Given a topological group ($G, *, \tau$), a bounded continuous real value function $f$ on $G$ and a fixed $x \in G$, define $L_x(f)$ to be another function such that $L_x(f)(g) = f(x^{-1}g) \forall g \in G$ and call $L_x(f)$ the left translate of $f$ by $x$. It is not hard to see that for any $g \in G$, $L_g$ will map elements from $C_B(G)$ back to itself and the set of all $L_g$ will be a group under composition.

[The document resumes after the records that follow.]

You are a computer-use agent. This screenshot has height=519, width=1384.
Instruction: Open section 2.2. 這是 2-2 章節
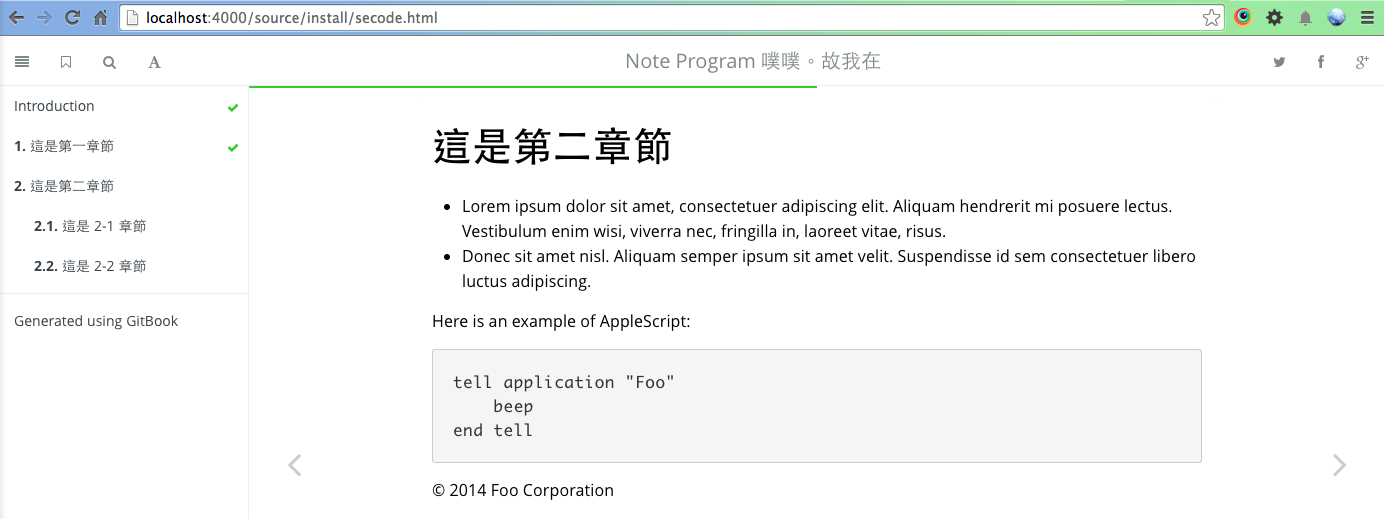coord(90,266)
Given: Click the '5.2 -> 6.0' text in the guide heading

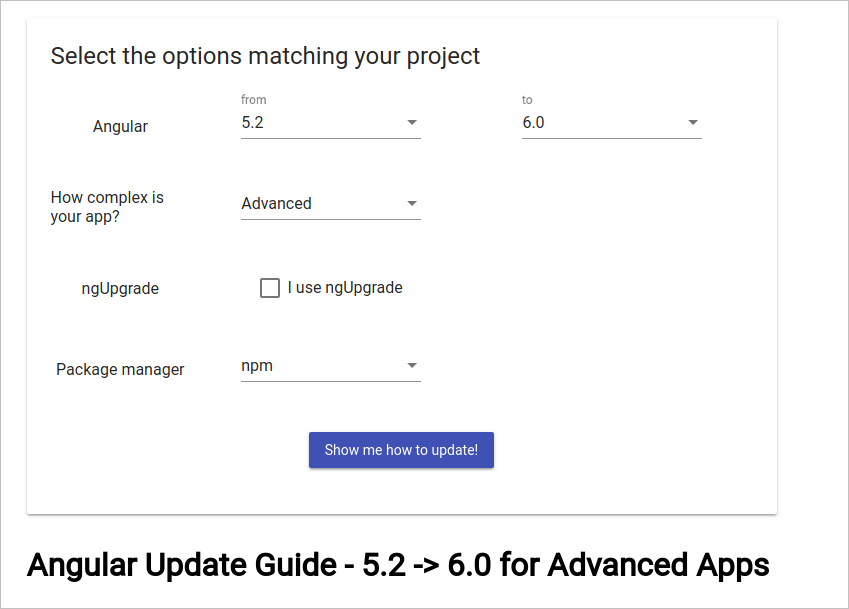Looking at the screenshot, I should tap(427, 565).
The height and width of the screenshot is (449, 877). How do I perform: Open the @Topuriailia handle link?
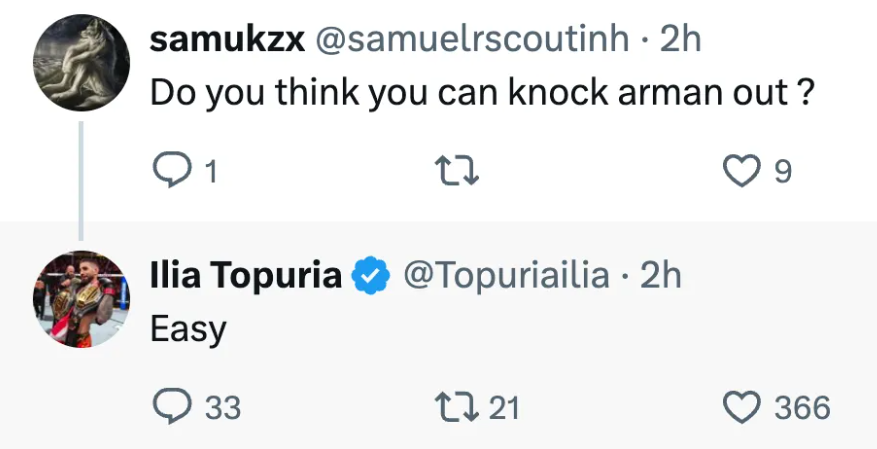tap(505, 275)
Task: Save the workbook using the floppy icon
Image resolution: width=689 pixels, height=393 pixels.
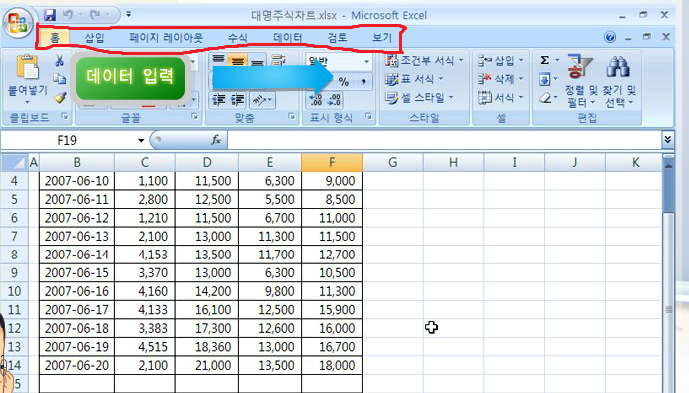Action: tap(50, 15)
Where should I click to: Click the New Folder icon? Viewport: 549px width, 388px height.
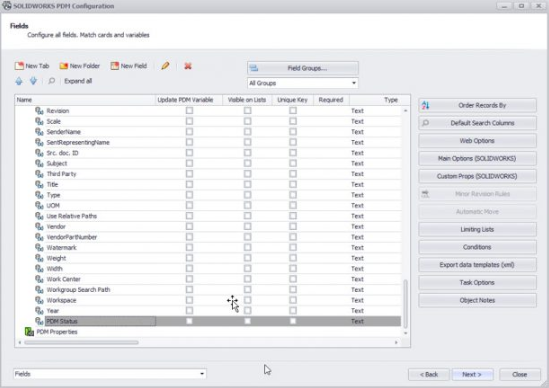click(x=63, y=66)
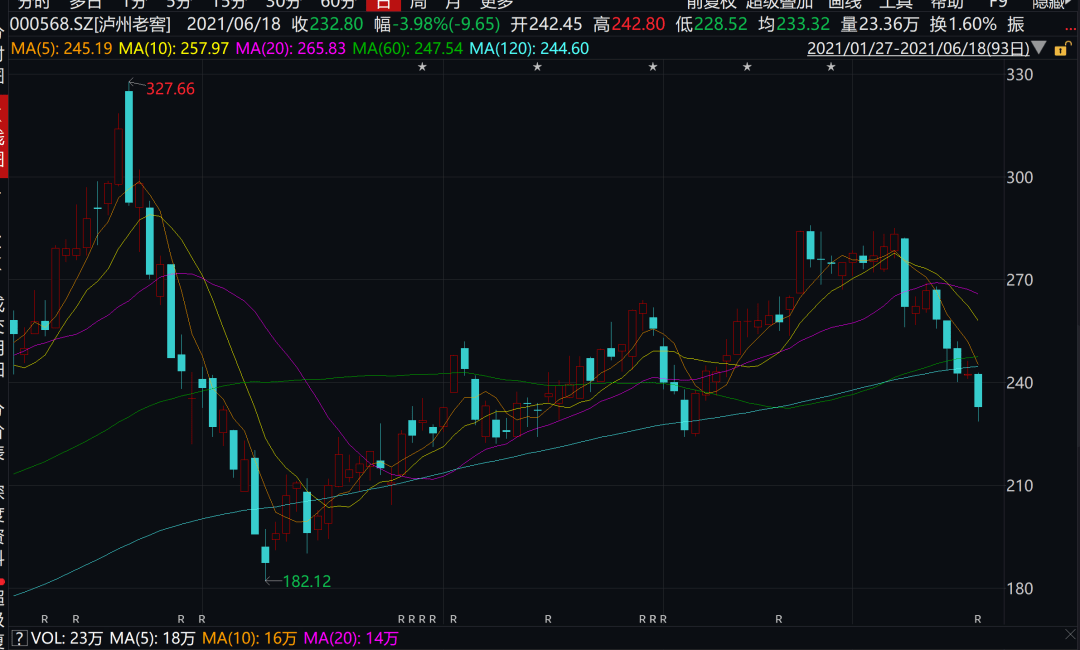Click the 327.66 high price label

pos(170,89)
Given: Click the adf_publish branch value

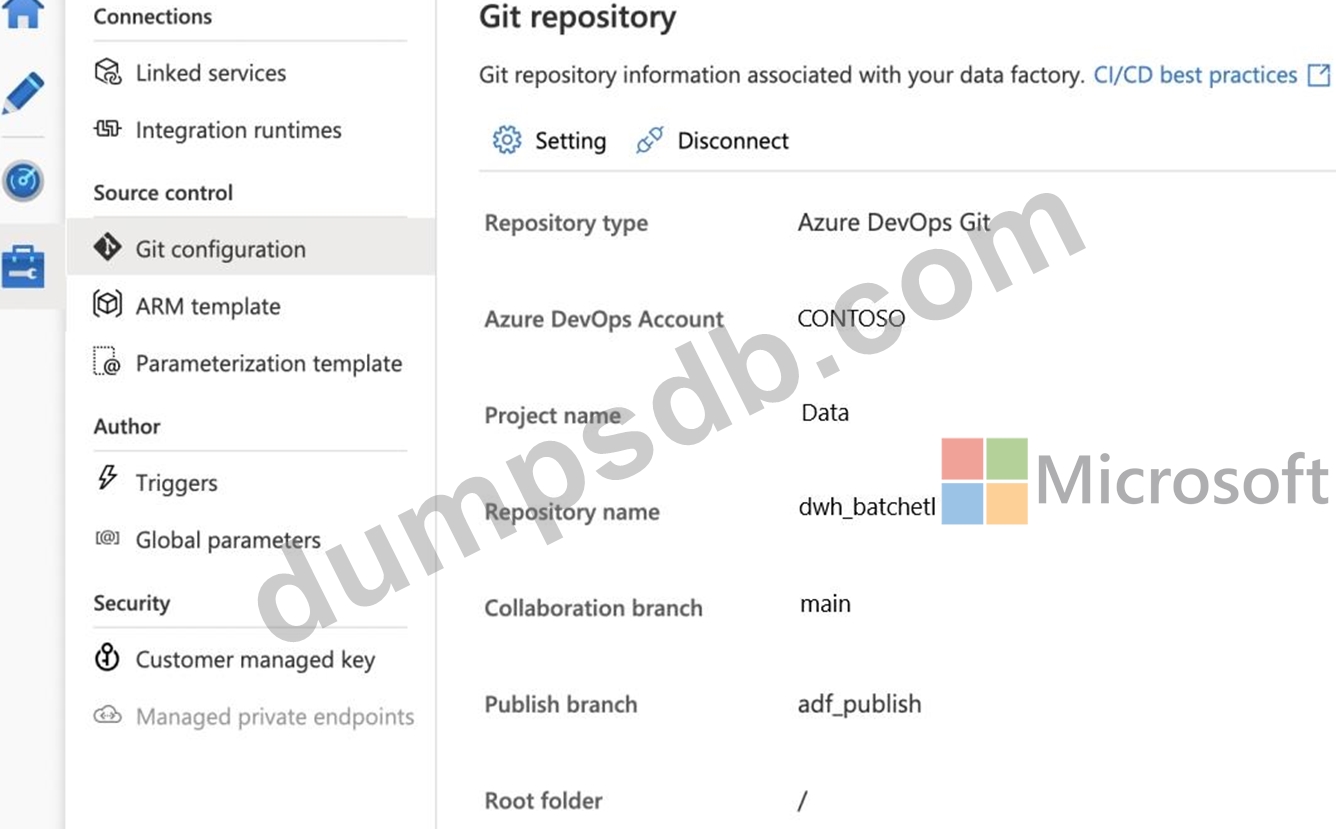Looking at the screenshot, I should pos(859,704).
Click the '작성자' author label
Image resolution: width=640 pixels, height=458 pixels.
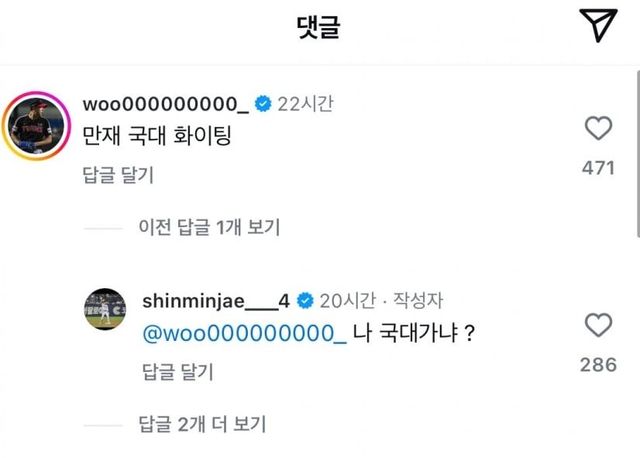(x=423, y=300)
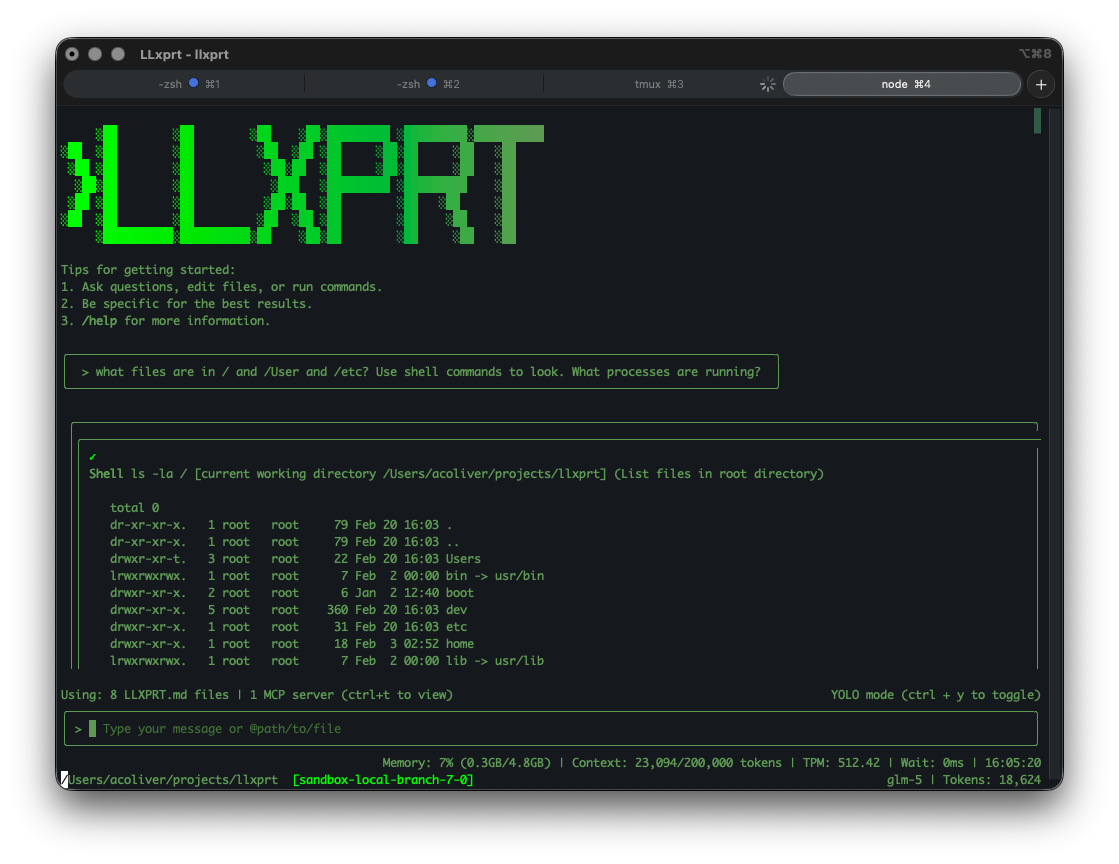Viewport: 1119px width, 864px height.
Task: Switch to the tmux ⌘3 tab
Action: [660, 84]
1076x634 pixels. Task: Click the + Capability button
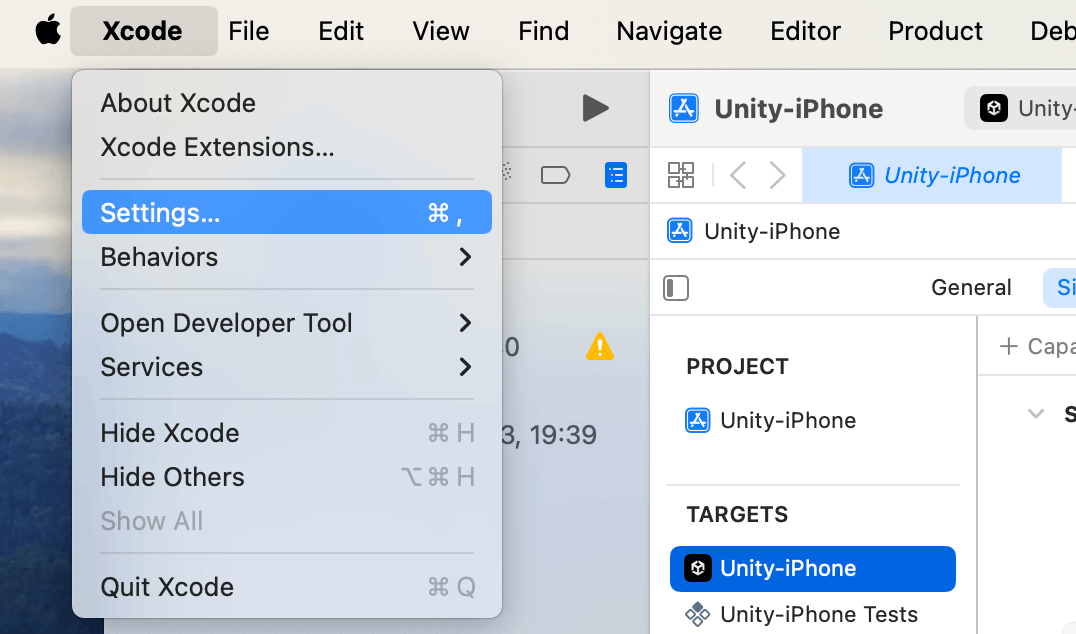point(1037,346)
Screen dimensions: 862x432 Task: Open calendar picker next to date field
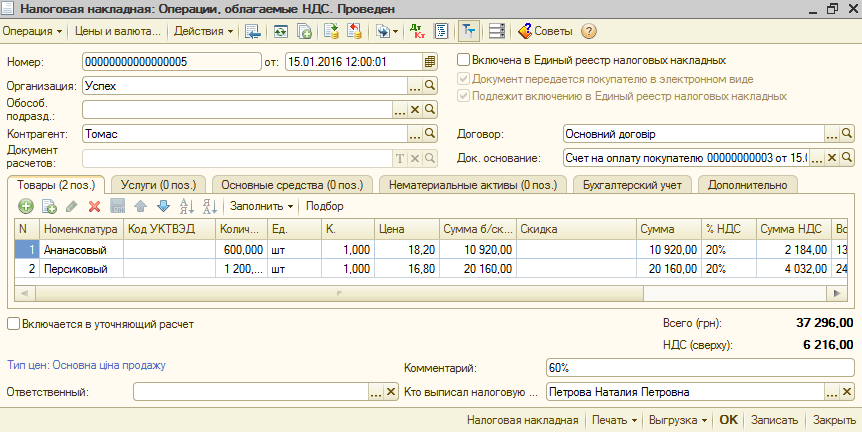(x=430, y=62)
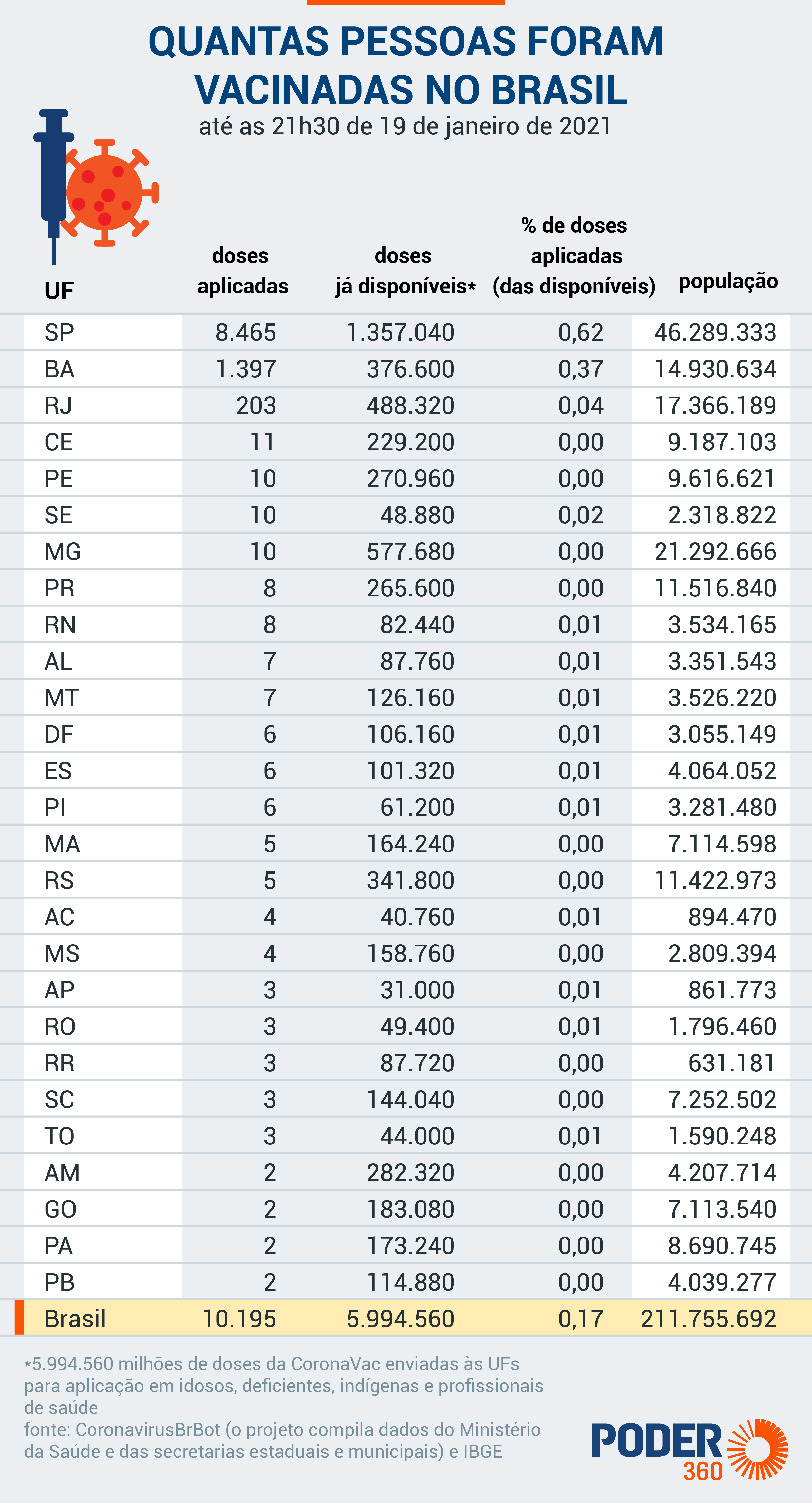Click the "população" column header
The height and width of the screenshot is (1503, 812).
[x=728, y=282]
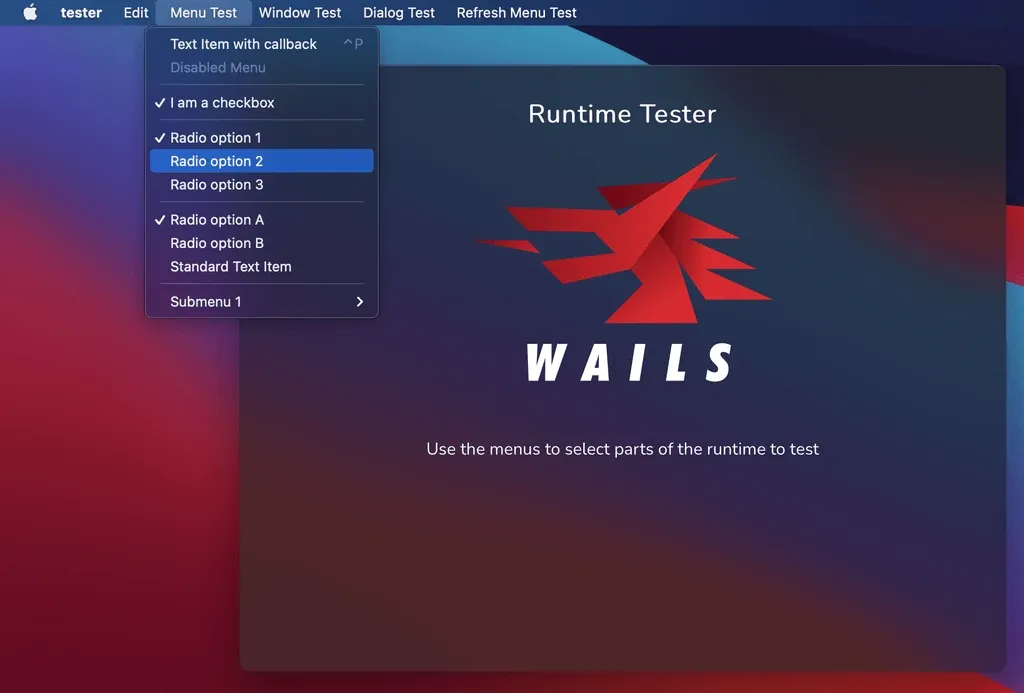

We denote the set of all bounded continuous real value function on $G$ by $C_B(G)$ and one can check that $d^*(f, g) = sup_{x \in G}|f(x) - g(x)|$ will be a metric on $C_B(G)$. Let $\tau_{d^*}$ be the metric topology generated by $d^*$, $\alpha(G)$ = {$L_x|x \in G$}, $e_f(O)$ = {$L_g \in \alpha(G)|L_g(f) \in O$} where $O$ is a open set in ($C_B(G), d*$) and $\mathscr{A}$ = {$e_f(O)|f \in C_B(G), O$ is open in $(C_B(G), d^*)$}.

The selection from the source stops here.